**Work item A:** Reproduce, word for word, the stretch of the veterinary school cost passage from "At VMCVM, the" through "around $70k-$90k annually.".
**Work item B:** According to the veterinary school cost passage, which applicants may pay as in-state students at VMCVM?
**Work item C:** Write the next part of the veterinary school cost passage, starting after its final sentence.

School Tuition Expenses Total
Virginia-Maryland College of Veterinary Medicine Virginia Tech (VMCVM) - In State Years one & two - $24,177
Year three - $16,466
Year four - $24,177
Years one & two - $33,425
Year three - $32,387
Year four - $34,165
Years one & two - $57,602
Year three - $48,853
Year four - $58,342
Virginia-Maryland College of Veterinary Medicine Virginia Tech (VMCVM) - Out of State Years one & two - $55,388
Year three - $37,720
Year four - $55,388
Years one & two - $34,311
Year three - $33,273
Year four - $35,051
Years one & two - $89,699
Year three - $70,993
Year four - $90,439

Source: Virginia Tech

At VMCVM, the cost each year is fairly consistent, except for year three, which is slightly less expensive. In-state students can expect to pay around $50k-$60k a year to attend, while out-of-state students will pay around $70k-$90k annually. 

Since VMCVM is a joint program between Virginia Tech and the University of Maryland, you’ll be able to pay as an in-state applicant if you’re from either state. The reduced costs help local students gain licensure in either state to combat vet shortages in their respective regions.

**Raw data:**
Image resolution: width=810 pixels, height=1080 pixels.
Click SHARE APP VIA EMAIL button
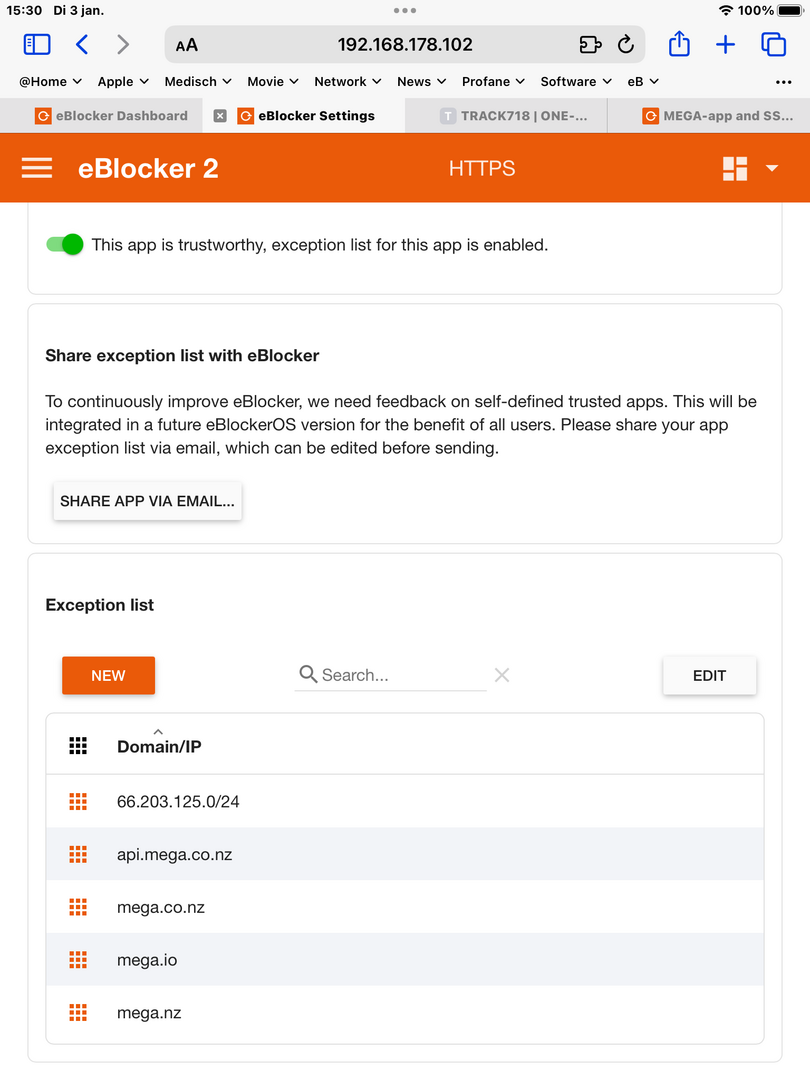[x=147, y=501]
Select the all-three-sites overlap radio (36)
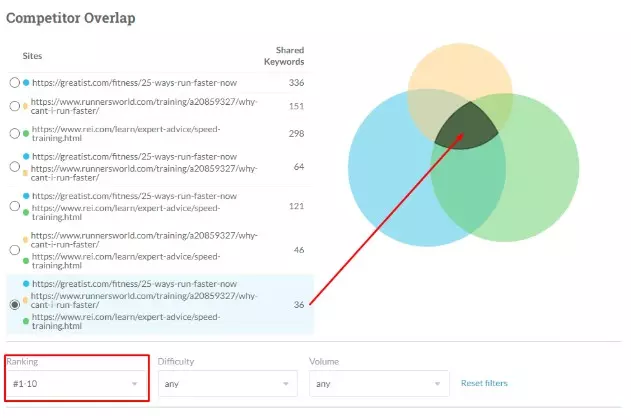Screen dimensions: 631x420 [14, 304]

**Your response A:**
At VMCVM, the cost each year is fairly consistent, except for year three, which is slightly less expensive. In-state students can expect to pay around $50k-$60k a year to attend, while out-of-state students will pay around $70k-$90k annually.

**Your response B:** Applicants from either Virginia or Maryland may pay as in-state students.

**Your response C:**
Tips: Getting Into Vet School in Virginia

Kittens in grass

Students looking to get into vet school should place most of their efforts on maintaining a high GPA. In addition, factors such as engaging in meaningful volunteer work, clinical experience, and extracurriculars may help your chances of getting in. According to admission guidelines, students will need a minimum of a 3.0 on a 4.0 GPA scale.

Although the GRE isn’t required, it can be a good idea to include it in your application if you’ve written it and received a great score. Ensure you do your research and gain a thorough understanding of vet school requirements before you apply.

Getting into vet school in Virginia can seem daunting. Fortunately, we’re here to help. If you ever need extra assistance or guidance, don’t hesitate to reach out for a free consultation with one of our experts.

FAQs: Virginia Vet Schools

Still have questions about vet schools in Virginia? Read our expert tips to resolve any remaining questions you may have!

1. Does VCU Have a Veterinary Program?

VCU has a pre-veterinarian advising track. Although it doesn’t guarantee admission to any veterinary program, some students may find the additional help during pre-veterinary medicine useful. Laying out general prerequisites and having the guidance to know what to look out for when applying can make things simpler.

2. How Many Vet Schools Are in Virginia?

There is one licensed vet school in Virginia, VMCVM. The school is a joint program between the University of Maryland and Virginia Tech.

3. How Long Is Vet School in Virginia?

Vet school in Virginia is four years. Although some vet schools vary in length and style, having two years of base study and an additional two in practicum gives students a strong foundation of knowledge to excel in many different professional environments.

4. What Is the Best Vet School in Virginia?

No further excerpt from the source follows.